> _TASK REQUIREMENTS_
From the listing below, set down exactly the lines between the one holding "O GOLPE DA COBERTA" and the one holding "DEPUTADO CASTELO BRANCO", inclusive. No other line is wanted.

> _MATERIAL FOR THIS TASK_

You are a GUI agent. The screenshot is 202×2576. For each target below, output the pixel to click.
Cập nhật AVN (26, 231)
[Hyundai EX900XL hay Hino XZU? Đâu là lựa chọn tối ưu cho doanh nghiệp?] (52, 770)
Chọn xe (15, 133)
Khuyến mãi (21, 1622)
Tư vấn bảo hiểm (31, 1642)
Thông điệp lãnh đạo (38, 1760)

==

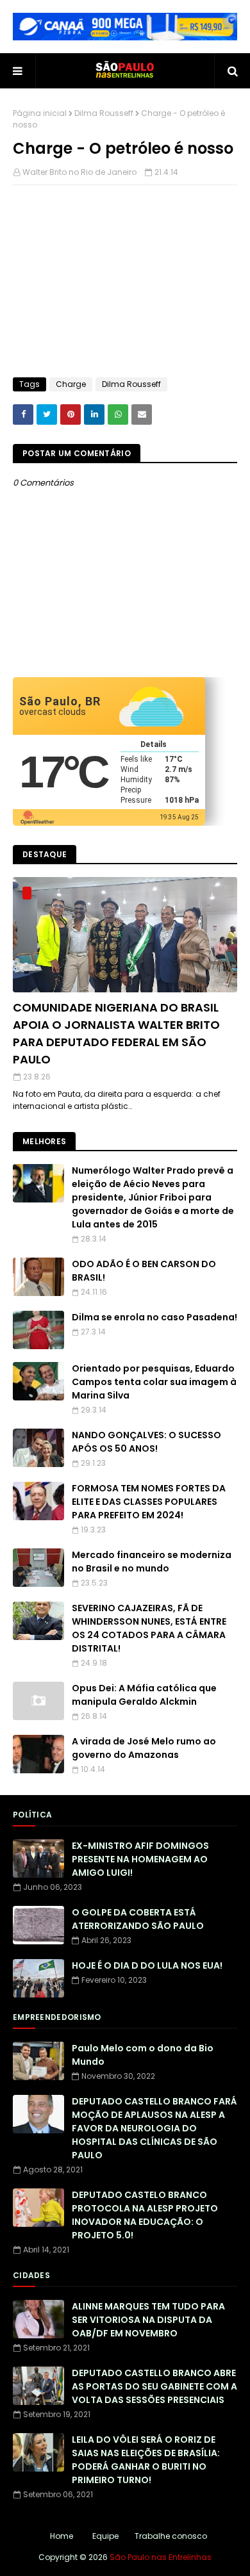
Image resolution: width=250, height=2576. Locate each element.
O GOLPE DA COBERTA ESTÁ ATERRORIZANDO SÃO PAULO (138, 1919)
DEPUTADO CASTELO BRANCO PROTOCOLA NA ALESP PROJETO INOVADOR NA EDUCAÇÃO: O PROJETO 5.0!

> _RESPONSE AREA_
O GOLPE DA COBERTA ESTÁ ATERRORIZANDO SÃO PAULO (138, 1919)
DEPUTADO CASTELO BRANCO PROTOCOLA NA ALESP PROJETO INOVADOR NA EDUCAÇÃO: O PROJETO 5.0!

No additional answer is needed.